Film belge d’Alexe Poukine (2025), avec Manon Clavel, Ethelle Gonzalez Lardued, Makita Samba, Suzanne Elbaz, Anaël Snoek, Thomas Coumans, Kadija Leclere, Bernard Blancan… 1h55. Sortie le 12 novembre 2025.
Makita Samba et Manon Clavel
Les réalisateurs habitués à naviguer entre fiction et documentaire manifestent souvent une approche du réel beaucoup plus profonde que le commun des cinéastes. C’est assurément le cas d’Alexe Poukine dont on a pu apprécier en juin dernier le regard acéré et parfois narquois dans Sauve qui peut où des soignants usaient des ressources de l’art dramatique pour réagir avec pertinence aux situations les plus extrêmes.
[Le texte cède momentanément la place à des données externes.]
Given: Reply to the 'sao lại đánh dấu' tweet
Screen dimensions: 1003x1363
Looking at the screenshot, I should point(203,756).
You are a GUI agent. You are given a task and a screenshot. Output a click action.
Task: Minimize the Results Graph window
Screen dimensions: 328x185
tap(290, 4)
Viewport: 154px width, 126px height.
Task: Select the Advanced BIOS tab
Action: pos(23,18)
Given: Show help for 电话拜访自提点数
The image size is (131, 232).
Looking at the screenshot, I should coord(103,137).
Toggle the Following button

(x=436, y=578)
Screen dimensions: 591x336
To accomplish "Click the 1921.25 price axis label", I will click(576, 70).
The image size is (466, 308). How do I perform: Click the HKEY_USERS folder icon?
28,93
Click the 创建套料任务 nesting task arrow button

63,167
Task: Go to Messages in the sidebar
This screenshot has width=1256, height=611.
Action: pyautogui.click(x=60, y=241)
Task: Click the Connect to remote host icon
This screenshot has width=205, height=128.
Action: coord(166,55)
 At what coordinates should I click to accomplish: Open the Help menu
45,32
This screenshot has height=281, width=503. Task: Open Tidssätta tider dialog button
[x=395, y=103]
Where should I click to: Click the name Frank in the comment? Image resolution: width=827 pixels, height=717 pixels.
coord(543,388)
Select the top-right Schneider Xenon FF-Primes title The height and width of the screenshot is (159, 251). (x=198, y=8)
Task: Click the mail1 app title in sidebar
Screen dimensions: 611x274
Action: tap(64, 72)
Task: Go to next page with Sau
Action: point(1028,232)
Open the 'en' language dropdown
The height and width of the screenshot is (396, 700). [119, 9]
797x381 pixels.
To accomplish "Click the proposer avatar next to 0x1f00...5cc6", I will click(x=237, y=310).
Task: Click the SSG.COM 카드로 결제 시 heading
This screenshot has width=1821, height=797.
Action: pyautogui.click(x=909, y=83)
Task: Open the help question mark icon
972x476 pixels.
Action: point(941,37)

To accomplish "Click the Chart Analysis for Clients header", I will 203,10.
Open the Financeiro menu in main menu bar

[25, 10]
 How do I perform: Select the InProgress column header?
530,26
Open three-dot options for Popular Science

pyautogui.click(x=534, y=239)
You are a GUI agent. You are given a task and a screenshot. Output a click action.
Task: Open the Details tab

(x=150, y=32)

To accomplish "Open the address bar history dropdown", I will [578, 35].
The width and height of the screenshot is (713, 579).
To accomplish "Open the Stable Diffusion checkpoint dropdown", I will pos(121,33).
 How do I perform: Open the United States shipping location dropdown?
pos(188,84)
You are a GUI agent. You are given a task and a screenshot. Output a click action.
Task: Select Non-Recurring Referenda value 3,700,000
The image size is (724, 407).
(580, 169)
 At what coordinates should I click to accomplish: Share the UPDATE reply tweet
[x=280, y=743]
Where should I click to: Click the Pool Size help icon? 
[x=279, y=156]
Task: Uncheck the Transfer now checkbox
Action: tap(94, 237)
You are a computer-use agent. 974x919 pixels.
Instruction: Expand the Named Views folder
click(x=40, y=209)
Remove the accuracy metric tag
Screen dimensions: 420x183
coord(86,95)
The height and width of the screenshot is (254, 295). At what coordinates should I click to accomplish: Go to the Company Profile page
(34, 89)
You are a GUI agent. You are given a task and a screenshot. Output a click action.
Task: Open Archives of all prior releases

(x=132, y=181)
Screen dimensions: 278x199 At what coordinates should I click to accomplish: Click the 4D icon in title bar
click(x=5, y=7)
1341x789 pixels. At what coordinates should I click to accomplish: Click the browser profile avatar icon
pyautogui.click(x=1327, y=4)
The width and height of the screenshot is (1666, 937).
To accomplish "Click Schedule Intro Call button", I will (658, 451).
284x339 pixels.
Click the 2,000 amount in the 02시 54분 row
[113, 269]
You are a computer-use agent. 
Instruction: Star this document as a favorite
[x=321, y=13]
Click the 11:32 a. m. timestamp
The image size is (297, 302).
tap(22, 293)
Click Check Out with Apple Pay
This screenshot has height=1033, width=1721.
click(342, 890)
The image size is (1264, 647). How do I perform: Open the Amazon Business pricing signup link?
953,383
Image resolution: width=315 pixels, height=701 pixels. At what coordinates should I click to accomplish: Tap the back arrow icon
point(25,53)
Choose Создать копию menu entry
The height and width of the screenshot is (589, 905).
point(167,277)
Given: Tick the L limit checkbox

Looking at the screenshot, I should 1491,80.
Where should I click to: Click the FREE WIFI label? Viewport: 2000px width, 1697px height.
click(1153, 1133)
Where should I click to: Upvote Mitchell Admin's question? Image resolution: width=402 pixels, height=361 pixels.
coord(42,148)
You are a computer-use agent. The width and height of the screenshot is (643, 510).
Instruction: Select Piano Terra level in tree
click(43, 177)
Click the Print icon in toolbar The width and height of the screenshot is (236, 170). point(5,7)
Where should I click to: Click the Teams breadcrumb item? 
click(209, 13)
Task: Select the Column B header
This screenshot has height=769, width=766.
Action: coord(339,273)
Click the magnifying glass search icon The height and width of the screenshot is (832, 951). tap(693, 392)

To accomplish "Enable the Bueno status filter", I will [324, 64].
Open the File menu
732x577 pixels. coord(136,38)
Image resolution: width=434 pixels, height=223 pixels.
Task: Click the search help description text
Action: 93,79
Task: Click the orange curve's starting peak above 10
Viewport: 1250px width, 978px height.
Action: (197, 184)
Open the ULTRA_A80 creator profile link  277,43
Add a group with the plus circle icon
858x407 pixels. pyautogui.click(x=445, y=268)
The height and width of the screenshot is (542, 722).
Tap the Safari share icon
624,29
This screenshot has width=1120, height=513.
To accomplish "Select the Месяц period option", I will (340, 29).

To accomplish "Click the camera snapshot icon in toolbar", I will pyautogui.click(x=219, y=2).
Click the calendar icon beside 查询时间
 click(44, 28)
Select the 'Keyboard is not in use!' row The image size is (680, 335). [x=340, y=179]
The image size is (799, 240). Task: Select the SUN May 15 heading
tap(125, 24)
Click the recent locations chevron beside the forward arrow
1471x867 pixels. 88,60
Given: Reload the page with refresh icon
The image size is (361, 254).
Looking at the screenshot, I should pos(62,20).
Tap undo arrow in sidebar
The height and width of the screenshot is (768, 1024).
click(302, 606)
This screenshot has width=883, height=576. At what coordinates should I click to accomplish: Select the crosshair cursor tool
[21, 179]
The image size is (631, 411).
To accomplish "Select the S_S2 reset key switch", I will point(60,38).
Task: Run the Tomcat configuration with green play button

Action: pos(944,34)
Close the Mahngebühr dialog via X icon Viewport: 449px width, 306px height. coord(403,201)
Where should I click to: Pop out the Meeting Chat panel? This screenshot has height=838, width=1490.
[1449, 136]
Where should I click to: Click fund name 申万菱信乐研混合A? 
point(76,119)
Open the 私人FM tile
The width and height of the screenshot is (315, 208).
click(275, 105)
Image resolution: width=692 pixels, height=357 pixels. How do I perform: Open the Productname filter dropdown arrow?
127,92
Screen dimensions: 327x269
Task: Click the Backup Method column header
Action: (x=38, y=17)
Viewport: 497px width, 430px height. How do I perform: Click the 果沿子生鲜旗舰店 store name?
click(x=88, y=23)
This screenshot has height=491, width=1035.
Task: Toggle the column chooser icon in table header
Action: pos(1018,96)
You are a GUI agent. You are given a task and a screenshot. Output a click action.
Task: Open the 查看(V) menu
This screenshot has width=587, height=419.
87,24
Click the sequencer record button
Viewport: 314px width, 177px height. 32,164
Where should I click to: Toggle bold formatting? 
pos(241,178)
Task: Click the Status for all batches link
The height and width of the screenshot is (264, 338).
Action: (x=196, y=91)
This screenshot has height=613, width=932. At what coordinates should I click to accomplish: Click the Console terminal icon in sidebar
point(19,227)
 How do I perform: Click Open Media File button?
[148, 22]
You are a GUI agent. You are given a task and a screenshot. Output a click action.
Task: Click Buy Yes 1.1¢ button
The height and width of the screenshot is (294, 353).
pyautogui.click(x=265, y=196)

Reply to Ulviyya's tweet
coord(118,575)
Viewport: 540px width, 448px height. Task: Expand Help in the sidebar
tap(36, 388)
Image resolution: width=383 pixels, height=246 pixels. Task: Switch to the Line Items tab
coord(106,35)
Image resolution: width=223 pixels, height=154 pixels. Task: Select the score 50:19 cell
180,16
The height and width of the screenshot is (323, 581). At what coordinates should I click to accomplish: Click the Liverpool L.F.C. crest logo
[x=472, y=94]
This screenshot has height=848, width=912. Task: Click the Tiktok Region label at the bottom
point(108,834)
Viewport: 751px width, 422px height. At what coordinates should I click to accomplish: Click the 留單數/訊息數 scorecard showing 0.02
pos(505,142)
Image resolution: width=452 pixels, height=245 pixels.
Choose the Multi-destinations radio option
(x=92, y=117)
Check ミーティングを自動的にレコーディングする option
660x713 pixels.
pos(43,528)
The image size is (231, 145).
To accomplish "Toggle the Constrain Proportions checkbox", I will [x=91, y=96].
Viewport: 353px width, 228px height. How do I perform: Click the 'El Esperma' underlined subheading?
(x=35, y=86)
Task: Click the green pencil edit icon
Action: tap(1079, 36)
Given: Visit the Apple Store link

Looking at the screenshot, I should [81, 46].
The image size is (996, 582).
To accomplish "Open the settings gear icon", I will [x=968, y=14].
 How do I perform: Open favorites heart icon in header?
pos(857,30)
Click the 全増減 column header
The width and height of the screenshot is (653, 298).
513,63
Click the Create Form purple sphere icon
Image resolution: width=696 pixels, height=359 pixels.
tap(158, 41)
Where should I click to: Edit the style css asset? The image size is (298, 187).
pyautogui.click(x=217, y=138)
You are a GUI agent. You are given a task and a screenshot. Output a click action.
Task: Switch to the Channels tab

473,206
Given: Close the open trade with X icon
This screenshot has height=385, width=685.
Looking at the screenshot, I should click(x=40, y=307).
Le personnage principal de Kika, homonyme d’une héroïne d’Almodovar dont elle ignorait tout mais dont la sonorité lui plaît, est une marginale qui s’assume sans rien céder de son territoire. Veuve et enceinte, elle doit mettre en œuvre toutes les ressources à sa disposition pour garder la tête hors de l’eau et continuer à aller de l’avant. Quitte à monnayer ce qu’elle a de plus intime, de ses culottes sales à son corps, dans le cadre d’une Belgique où les hôtels de rapport ont pignon sur rue. De cette situation qui aurait sans doute inspiré une tragédie naturaliste à bon nombre de ses collègues, la cinéaste belge tire une comédie de mœurs au féminin singulier où tout semble permis, à commencer par la loufoquerie la plus débridée. Elle s’y attache en fait à une jeune femme résolue à s’en sortir, même s’il faut pour cela basculer dans les marges de la société et outrepasser la morale, les travailleurs du sexe bénéficiant par ailleurs en Belgique d’une reconnaissance officielle et décriminalisée. Face à un risque de précarisation ou de paupérisation, la réalisatrice concède d’ailleurs bien volontiers qu’elle n’aurait pas hésité à vendre son corps, ce qui peut déjà paraître étonnant en soi. Kika résonne d’ailleurs en écho à un autre film de femme sorti il y a quelque temps, réalisé quant à lui par une Américaine : La vie selon Ann de Joanna Arnow. Dans les deux cas, la morale apparaît assez dérisoire face à l’instinct de survie et au regard des autres.
Manon Clavel
Alexe Poukine se garde bien de ménager ce personnage qu’elle a envisagé d’incarner elle-même et dont elle a fini par confier l’interprétation à l’excellente Manon Clavel, vue récemment dans Le répondeur de Fabienne Godet. Une femme libre d’aujourd’hui qui assume ses choix sans s’encombrer d’atermoiements hypocrites vis-à-vis de ses aînés et du qu’en dira-t-on. Une réflexion passionnante et d’autant plus légitime qu’elle est revendiquée par une réalisatrice habituée à se confronter au cinéma du réel. À se demander si l’on réagirait exactement de la même façon si le film était signé par un homme, dans la mesure où l’on serait tenté d’y voir exposés des fantasmes davantage qu’un mode de vie. Or, c’est précisément sa liberté assumée qui confère à Kika cette insouciance dénuée d’arrière-pensées douteuses voire salaces. Et s’il y est question de pratiques BDSM qui auraient pu prêter au sordide sinon à un certain voyeurisme hors de propos, la situation en devient presque banalisée et en tout cas déconnectée des fantasmes traditionnels associés à cet univers qui a si souvent inspiré le cinéma à travers des regards masculins. C’est sa normalité ordinaire qui assure la maîtrise mais aussi l’intégrité de cette femme confrontée à des besoins de première nécessité. Quoi qu’elle décide de faire de son corps, il continue à n’appartenir qu’à elle et de ne dépendre que de son libre-arbitre. Un propos audacieux calqué sur certains slogans féministes qui ne prend jamais ici la forme d’une revendication, mais résonne comme un cri du cœur et l’expression d’une libération individuelle. Quant au patriarcat, s’il en prend légitimement pour son grade, c’est comme le reste du film sous le signe de l’humour. C’est même ce qui fait tout le prix de cet engagement sincère qui confirme le grand talent d’Alexe Poukine à travers un regard qui s’assume sans jamais se montrer complaisant ou lénifiant.